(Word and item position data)

+===+

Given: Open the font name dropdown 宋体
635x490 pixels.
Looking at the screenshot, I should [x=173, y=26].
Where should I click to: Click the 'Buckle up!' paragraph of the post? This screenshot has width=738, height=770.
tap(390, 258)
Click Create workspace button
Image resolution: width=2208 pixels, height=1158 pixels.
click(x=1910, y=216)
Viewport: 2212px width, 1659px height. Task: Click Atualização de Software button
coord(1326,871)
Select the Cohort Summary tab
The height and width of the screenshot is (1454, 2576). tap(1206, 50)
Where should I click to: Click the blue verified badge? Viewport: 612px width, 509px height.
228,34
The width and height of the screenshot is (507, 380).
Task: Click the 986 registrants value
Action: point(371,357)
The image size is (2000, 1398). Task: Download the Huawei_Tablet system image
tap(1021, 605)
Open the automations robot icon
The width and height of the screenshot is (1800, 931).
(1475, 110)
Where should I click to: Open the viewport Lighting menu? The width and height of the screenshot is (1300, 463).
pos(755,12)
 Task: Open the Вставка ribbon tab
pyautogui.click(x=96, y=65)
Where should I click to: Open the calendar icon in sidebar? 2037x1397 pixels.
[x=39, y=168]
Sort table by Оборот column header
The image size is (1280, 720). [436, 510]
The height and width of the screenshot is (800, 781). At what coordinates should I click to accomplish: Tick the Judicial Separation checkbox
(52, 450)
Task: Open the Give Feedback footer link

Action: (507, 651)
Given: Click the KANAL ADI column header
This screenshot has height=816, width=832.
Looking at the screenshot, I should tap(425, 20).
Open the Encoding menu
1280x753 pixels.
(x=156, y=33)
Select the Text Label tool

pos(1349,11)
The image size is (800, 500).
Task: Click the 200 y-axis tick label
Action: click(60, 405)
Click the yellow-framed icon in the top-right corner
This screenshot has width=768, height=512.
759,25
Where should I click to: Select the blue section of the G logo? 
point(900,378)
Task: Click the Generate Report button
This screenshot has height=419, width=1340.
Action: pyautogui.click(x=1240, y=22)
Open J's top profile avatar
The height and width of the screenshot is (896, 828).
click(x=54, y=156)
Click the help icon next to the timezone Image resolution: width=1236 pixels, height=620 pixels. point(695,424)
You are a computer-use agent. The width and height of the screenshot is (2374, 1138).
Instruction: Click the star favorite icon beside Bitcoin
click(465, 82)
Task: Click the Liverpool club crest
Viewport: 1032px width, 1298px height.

+===+

Exercise task: Turn all of the data above into a numbered list with one entry per line, leaving out any blank lines.

Solution to the problem:
1. Given: Open the font name dropdown 宋体
2. 635x490 pixels.
3. Looking at the screenshot, I should [x=173, y=26].
4. Where should I click to: Click the 'Buckle up!' paragraph of the post? This screenshot has width=738, height=770.
5. tap(390, 258)
6. Click Create workspace button
7. Image resolution: width=2208 pixels, height=1158 pixels.
8. click(x=1910, y=216)
9. Viewport: 2212px width, 1659px height. Task: Click Atualização de Software button
10. coord(1326,871)
11. Select the Cohort Summary tab
12. The height and width of the screenshot is (1454, 2576). tap(1206, 50)
13. Where should I click to: Click the blue verified badge? Viewport: 612px width, 509px height.
14. 228,34
15. The width and height of the screenshot is (507, 380).
16. Task: Click the 986 registrants value
17. Action: point(371,357)
18. The image size is (2000, 1398). Task: Download the Huawei_Tablet system image
19. tap(1021, 605)
20. Open the automations robot icon
21. The width and height of the screenshot is (1800, 931).
22. (1475, 110)
23. Where should I click to: Open the viewport Lighting menu? The width and height of the screenshot is (1300, 463).
24. pos(755,12)
25.  Task: Open the Вставка ribbon tab
26. pyautogui.click(x=96, y=65)
27. Where should I click to: Open the calendar icon in sidebar? 2037x1397 pixels.
28. [x=39, y=168]
29. Sort table by Оборот column header
30. The image size is (1280, 720). [436, 510]
31. The height and width of the screenshot is (800, 781). At what coordinates should I click to accomplish: Tick the Judicial Separation checkbox
32. (52, 450)
33. Task: Open the Give Feedback footer link
34. Action: (507, 651)
35. Given: Click the KANAL ADI column header
36. This screenshot has height=816, width=832.
37. Looking at the screenshot, I should tap(425, 20).
38. Open the Encoding menu
39. 1280x753 pixels.
40. (x=156, y=33)
41. Select the Text Label tool
42. pos(1349,11)
43. The image size is (800, 500).
44. Task: Click the 200 y-axis tick label
45. Action: click(60, 405)
46. Click the yellow-framed icon in the top-right corner
47. This screenshot has width=768, height=512.
48. 759,25
49. Where should I click to: Select the blue section of the G logo? 
50. point(900,378)
51. Task: Click the Generate Report button
52. This screenshot has height=419, width=1340.
53. Action: pyautogui.click(x=1240, y=22)
54. Open J's top profile avatar
55. The height and width of the screenshot is (896, 828).
56. click(x=54, y=156)
57. Click the help icon next to the timezone Image resolution: width=1236 pixels, height=620 pixels. point(695,424)
58. You are a computer-use agent. The width and height of the screenshot is (2374, 1138).
59. Instruction: Click the star favorite icon beside Bitcoin
60. click(465, 82)
61. Task: Click the Liverpool club crest
62. Viewport: 1032px width, 1298px height.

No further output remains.